Tegen dit besluit heeft [appellante] beroep ingesteld.
[appellante] heeft een nader stuk ingediend.
De zaak is door een meervoudige kamer van de Afdeling verwezen naar een enkelvoudige.
De Afdeling heeft de zaak ter zitting behandeld op 7 oktober 2014, waar [appellante] en het college, vertegenwoordigd door mr. W.G.C. Wijsman, zijn verschenen.
Overwegingen
1. Het college heeft het bezwaar niet-ontvankelijk verklaard omdat het bezwaarschrift te laat is ingediend.
2. Ingevolge artikel 6:7 van de Algemene wet bestuursrecht (hierna: Awb) bedraagt de termijn voor het indienen van een bezwaar- of beroepschrift zes weken.
Ingevolge artikel 6:8, eerste lid, vangt de termijn aan met ingang van de dag na die waarop het besluit op de voorgeschreven wijze is bekendgemaakt.

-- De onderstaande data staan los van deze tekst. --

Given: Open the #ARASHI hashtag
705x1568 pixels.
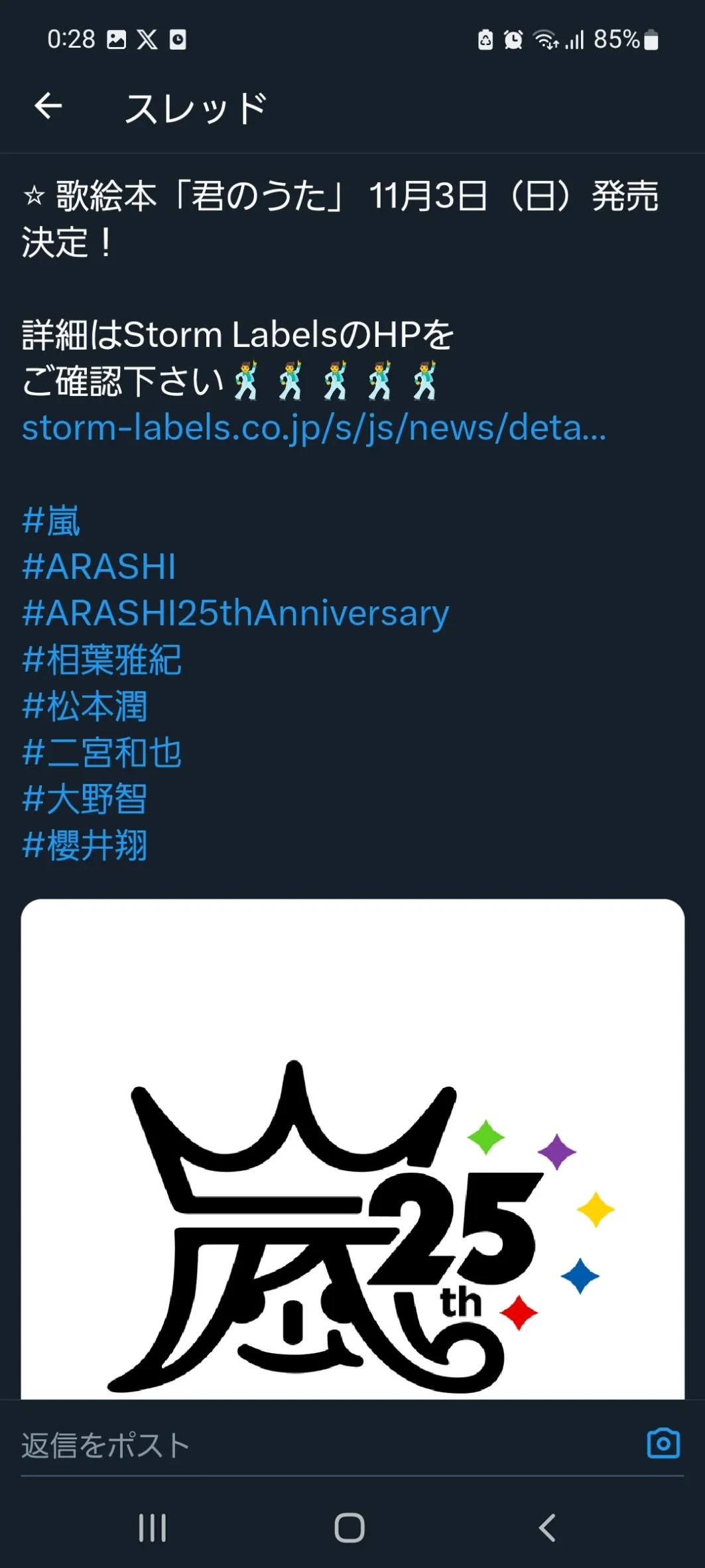Looking at the screenshot, I should point(99,567).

Ingevolge artikel 6:9, eerste lid, is een bezwaar- of beroepschrift tijdig ingediend indien het voor het einde van de termijn is ontvangen.
Ingevolge het tweede lid is een bezwaar- of beroepschrift bij verzending per post tijdig ingediend indien het voor het einde van de termijn ter post is bezorgd, mits het niet later dan een week na afloop van de termijn is ontvangen.
Ingevolge artikel 6:15, eerste lid, wordt een bezwaar- of beroepschrift dat wordt ingediend bij een onbevoegd bestuursorgaan of bij een onbevoegde bestuursrechter, nadat daarop de datum van ontvangst is aangetekend, zo spoedig mogelijk doorgezonden aan het bevoegde orgaan, onder gelijktijdige mededeling hiervan aan de afzender.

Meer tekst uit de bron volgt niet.